◆ **ARTICLE**:
'''
= Lewis Proudlock =

Lewis Proudlock (1838-1914) was a miner, trade unionist, musician, dancing master, poet and novelist from Northumberland.

==Early life==
The surname Proudlock is common in Coquetdale and the surrounding region, and the forename Lewis is common in that family. He was born in Elsdon, to a poor family. He had very little formal schooling, lasting only three months, at a school in Elsdon Woodside, funded by the Rector of Elsdon. He started work in a local landsale coal mine at the age of 7. In 1869, he was living in Whitfield, in the south of the county, a lead mining region. He continued working in mining until after 1871, when the census records him as an ironstone miner. In the late 1870s the birth records of his children show he was living in Dinnington, and his obituary states that he worked as a coal miner there.

==Author and Musician==
In 1869, while living in Whitfield, he had published "Poems and Songs", a small volume of poetry. It was favourably reviewed, and two of the poems printed, in the Newcastle Courant. One of these poems, "A Dirge" was written in memory of his namesake, probably a relative, Lewis Proudlock (1801-1826), himself a published poet.
'''
◆ **LISTED ENTRIES**:
'''
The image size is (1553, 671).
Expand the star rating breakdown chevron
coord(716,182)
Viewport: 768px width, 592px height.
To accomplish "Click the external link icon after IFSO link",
'''
◆ **THE EXERCISE**: Extend the article on Lewis Proudlock with further paragraphs that pick up after its final sentence.

◆ **WRITTEN ANSWER**:
In 1881, his census record shows that he gave his profession as "Teacher of Dancing and Author of Fiction and Poetry". In the local press, there were regular advertisements for his dancing classes and the associated balls, as well as accounts of other events where he played, from 1882 to 1887. He also advertised offering to provide dance music for events on violin or violins, cornet and violoncello. In 1881, he acquired from a Mr. Fish, of Angerton, near Hartburn, a manuscript written by one John Smith, dated 1753. Twenty tunes from this were copied by John Stokoe for the Newcastle Society of Antiquaries; these include the earliest known version of "The Keel Row", an elaborate fiddle variation set, as well as some fiddle settings of what seem to be Border pipe tunes. Unfortunately, the manuscript itself now seems to be lost. One dance tune, still widely played, is called "Proudlock's Hornpipe", or occasionally "Lewis Proudlock's Hornpipe". It has strong similarities to an 18th-century tune Belleisle's March, or the Monk's March, and there is no suggestion that Proudlock composed it; rather, its association with him probably dates from his activities as a dancing master and violinist. He is known to have owned a set of 18th century Border pipes, which had belonged to his relative Muckle Jock Milburn; these are now in the Morpeth Chantry Bagpipe Museum. His mother was Muckle Jock's youngest daughter.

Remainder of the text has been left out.